Exercise description: In the data below, the answer is the run of lines from the line containing "836x484 pixels." through the line containing "Screen dimensions: 853x615", both included; print it exactly and nothing else.

Records provided:
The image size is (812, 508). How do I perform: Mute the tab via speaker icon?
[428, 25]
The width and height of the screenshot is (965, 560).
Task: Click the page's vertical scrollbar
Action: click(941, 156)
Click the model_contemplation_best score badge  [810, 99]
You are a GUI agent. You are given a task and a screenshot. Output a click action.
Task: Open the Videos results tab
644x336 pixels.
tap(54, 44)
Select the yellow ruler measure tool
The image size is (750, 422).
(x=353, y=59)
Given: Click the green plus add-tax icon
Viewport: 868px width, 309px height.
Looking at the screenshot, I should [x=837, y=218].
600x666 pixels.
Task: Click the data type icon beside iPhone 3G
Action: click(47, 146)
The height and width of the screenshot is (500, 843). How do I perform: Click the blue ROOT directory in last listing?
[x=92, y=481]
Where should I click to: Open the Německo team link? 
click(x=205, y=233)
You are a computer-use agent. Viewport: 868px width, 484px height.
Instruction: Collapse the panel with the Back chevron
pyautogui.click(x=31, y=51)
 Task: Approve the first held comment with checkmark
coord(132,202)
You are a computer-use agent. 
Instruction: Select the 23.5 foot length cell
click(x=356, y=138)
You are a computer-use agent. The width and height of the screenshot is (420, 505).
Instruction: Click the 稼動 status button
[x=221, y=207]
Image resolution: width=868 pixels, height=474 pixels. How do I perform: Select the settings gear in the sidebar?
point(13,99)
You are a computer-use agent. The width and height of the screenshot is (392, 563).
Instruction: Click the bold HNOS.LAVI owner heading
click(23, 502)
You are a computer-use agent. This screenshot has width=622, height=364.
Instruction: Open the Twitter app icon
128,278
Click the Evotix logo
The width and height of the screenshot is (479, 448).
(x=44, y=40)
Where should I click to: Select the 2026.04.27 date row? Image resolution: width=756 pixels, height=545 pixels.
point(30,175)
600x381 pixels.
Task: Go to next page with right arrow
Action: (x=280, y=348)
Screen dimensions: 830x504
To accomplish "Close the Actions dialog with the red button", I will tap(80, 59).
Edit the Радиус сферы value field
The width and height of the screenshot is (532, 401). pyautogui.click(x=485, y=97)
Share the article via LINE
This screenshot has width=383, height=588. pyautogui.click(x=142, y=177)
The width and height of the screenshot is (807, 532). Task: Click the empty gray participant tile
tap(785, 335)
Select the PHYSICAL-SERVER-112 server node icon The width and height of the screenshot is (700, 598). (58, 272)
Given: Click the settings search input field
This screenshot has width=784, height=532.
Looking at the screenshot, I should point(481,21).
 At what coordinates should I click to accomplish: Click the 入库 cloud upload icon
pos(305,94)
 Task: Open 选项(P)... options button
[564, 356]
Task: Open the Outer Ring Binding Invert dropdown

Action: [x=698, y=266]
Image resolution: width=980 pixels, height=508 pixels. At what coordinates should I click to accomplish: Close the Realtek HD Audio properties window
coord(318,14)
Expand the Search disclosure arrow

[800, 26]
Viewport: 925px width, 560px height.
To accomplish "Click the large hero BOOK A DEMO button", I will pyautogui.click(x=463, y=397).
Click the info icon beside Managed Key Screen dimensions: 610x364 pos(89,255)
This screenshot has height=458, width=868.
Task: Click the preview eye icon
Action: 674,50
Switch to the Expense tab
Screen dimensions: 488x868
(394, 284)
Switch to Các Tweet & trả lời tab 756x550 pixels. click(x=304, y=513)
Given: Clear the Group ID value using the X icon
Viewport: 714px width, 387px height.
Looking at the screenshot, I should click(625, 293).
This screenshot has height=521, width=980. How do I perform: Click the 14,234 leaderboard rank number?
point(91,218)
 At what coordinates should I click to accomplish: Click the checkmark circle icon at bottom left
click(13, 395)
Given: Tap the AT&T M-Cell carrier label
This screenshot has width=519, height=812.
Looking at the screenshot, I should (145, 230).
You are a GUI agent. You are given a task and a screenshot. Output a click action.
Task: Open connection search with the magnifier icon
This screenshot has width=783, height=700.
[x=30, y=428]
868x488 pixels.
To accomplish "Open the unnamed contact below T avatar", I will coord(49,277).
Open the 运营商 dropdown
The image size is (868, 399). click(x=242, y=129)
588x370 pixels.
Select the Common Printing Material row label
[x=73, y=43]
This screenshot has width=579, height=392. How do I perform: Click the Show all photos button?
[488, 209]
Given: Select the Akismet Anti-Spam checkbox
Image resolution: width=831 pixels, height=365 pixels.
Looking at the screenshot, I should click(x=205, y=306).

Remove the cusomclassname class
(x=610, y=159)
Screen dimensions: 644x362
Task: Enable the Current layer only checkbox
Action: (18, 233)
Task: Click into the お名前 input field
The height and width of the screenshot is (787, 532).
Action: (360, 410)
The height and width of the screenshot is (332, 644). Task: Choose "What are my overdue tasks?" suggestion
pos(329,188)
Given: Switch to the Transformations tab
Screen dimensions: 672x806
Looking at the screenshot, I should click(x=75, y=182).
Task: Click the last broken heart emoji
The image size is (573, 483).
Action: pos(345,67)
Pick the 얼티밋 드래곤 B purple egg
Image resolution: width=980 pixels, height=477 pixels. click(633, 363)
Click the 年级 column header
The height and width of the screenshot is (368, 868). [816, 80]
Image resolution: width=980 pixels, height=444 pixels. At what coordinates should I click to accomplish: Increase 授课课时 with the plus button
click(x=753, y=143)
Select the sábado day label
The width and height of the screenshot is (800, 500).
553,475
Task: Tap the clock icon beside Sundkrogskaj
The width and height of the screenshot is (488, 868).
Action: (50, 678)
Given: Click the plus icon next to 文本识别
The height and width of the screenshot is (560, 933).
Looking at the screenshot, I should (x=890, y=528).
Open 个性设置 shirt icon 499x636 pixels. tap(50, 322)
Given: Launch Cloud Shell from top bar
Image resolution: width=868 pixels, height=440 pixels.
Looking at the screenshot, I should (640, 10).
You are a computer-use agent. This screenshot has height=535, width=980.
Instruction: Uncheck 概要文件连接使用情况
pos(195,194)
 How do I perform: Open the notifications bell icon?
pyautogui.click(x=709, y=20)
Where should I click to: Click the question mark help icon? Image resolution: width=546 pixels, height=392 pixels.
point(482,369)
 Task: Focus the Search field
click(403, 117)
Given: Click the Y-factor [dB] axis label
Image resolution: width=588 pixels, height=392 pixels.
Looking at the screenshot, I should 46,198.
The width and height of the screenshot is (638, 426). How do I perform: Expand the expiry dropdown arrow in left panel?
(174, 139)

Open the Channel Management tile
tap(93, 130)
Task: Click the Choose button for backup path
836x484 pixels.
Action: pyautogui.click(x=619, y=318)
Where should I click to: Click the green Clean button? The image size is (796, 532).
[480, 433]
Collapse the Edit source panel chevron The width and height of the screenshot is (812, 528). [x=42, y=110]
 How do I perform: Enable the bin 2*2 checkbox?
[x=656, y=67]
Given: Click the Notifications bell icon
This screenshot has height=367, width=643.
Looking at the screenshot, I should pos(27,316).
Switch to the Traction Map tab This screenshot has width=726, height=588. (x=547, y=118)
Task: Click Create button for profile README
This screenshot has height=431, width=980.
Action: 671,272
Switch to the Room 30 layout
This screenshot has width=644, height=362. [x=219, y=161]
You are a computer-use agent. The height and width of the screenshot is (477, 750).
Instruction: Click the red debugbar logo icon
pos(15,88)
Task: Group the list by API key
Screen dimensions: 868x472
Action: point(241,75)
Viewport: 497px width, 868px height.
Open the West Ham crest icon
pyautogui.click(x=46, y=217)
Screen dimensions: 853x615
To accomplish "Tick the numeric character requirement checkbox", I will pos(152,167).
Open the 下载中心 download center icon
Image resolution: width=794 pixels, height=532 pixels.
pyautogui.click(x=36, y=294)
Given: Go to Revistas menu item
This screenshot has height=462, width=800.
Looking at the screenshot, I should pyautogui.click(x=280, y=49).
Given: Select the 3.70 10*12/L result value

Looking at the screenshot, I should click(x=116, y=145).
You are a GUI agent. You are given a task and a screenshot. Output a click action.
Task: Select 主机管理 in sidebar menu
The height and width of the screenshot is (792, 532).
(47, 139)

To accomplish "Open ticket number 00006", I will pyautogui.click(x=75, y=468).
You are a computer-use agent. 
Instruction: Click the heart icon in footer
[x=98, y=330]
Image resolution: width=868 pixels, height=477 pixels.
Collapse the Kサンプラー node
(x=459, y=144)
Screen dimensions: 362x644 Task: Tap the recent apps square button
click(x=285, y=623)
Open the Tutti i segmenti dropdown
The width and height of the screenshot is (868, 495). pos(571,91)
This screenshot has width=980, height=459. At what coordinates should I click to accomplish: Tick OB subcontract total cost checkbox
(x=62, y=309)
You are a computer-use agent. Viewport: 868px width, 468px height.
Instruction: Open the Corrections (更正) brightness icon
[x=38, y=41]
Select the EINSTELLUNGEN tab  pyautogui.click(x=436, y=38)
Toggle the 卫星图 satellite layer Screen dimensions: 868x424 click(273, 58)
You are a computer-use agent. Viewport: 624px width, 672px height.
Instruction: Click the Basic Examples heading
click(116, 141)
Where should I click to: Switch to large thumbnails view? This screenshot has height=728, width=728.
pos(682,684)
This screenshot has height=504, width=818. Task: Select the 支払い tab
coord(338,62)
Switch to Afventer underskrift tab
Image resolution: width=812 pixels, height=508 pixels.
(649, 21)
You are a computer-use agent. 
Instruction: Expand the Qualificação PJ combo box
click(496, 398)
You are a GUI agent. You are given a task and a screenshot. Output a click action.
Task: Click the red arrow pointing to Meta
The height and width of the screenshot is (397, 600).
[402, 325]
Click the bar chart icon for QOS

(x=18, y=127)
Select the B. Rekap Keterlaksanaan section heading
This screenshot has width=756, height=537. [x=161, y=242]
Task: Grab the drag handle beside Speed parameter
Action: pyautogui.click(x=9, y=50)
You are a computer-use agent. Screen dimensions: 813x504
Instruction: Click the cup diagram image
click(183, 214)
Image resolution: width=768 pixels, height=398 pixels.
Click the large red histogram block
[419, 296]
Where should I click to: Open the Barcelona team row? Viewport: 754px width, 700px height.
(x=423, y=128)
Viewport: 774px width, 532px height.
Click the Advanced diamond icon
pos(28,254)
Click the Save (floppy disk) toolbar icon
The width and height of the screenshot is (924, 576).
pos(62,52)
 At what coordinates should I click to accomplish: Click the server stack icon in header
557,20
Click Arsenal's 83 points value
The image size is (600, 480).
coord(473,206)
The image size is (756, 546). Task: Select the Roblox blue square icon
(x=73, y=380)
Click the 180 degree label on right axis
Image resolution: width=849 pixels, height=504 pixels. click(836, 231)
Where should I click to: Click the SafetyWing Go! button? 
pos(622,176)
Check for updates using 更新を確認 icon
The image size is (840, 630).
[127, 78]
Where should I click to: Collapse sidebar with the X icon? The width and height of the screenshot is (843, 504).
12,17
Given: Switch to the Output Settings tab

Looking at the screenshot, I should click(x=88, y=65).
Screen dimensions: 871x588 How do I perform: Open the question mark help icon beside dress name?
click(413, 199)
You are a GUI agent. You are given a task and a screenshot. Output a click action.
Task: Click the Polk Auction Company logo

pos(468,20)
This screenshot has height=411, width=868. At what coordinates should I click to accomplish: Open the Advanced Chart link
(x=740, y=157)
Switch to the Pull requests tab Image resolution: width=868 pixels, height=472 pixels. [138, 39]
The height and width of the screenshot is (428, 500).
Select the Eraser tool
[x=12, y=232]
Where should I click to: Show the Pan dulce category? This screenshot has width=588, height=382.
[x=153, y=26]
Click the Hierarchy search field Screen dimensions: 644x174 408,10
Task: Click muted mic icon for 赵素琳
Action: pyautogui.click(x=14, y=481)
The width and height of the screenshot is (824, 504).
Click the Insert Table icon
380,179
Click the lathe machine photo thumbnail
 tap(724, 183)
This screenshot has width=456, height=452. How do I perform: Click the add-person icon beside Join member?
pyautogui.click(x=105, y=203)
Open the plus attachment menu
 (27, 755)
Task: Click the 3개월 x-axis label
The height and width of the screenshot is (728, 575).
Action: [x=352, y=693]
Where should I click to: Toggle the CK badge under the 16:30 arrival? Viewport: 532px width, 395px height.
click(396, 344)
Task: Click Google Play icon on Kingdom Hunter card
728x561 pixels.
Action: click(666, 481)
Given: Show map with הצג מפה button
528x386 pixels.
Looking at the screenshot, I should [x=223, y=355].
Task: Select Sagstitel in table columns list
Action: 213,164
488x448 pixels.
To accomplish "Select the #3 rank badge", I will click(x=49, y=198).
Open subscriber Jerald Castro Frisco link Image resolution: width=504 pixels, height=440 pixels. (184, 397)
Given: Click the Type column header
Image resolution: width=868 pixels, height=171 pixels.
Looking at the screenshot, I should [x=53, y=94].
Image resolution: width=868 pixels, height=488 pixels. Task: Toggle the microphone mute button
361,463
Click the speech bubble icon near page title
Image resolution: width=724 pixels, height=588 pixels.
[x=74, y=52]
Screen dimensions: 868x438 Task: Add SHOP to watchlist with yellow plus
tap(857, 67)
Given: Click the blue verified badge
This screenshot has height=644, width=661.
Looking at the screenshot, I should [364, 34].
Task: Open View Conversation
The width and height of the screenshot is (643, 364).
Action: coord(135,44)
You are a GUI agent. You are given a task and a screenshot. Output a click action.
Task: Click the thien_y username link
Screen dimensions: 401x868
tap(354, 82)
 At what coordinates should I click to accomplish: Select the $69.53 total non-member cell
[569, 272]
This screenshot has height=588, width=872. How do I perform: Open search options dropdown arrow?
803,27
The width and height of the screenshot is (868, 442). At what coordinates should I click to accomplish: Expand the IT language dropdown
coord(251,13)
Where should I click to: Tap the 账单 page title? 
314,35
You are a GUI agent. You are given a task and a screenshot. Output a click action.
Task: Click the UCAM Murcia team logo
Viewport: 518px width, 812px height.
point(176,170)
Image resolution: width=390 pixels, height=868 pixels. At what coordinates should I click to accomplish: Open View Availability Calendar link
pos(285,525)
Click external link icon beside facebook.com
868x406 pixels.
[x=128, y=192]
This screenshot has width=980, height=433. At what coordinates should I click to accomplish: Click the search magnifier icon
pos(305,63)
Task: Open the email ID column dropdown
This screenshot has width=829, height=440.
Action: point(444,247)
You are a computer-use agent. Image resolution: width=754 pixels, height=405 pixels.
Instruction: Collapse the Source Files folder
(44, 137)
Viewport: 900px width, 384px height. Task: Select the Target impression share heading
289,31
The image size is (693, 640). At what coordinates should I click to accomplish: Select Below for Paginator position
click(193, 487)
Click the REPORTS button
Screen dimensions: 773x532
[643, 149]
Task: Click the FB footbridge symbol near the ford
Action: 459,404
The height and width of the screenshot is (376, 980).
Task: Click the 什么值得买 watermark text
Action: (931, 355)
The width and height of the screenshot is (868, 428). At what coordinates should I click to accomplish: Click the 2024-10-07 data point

Output for this exercise:
836x484 pixels.
Action: pyautogui.click(x=619, y=318)
Where should I click to: Click the green Clean button? The image size is (796, 532).
[480, 433]
Collapse the Edit source panel chevron The width and height of the screenshot is (812, 528). [x=42, y=110]
 How do I perform: Enable the bin 2*2 checkbox?
[x=656, y=67]
Given: Click the Notifications bell icon
This screenshot has height=367, width=643.
Looking at the screenshot, I should pos(27,316).
Switch to the Traction Map tab This screenshot has width=726, height=588. (x=547, y=118)
Task: Click Create button for profile README
This screenshot has height=431, width=980.
Action: 671,272
Switch to the Room 30 layout
This screenshot has width=644, height=362. [x=219, y=161]
You are a computer-use agent. The height and width of the screenshot is (477, 750).
Instruction: Click the red debugbar logo icon
pos(15,88)
Task: Group the list by API key
Screen dimensions: 868x472
Action: point(241,75)
Viewport: 497px width, 868px height.
Open the West Ham crest icon
pyautogui.click(x=46, y=217)
Screen dimensions: 853x615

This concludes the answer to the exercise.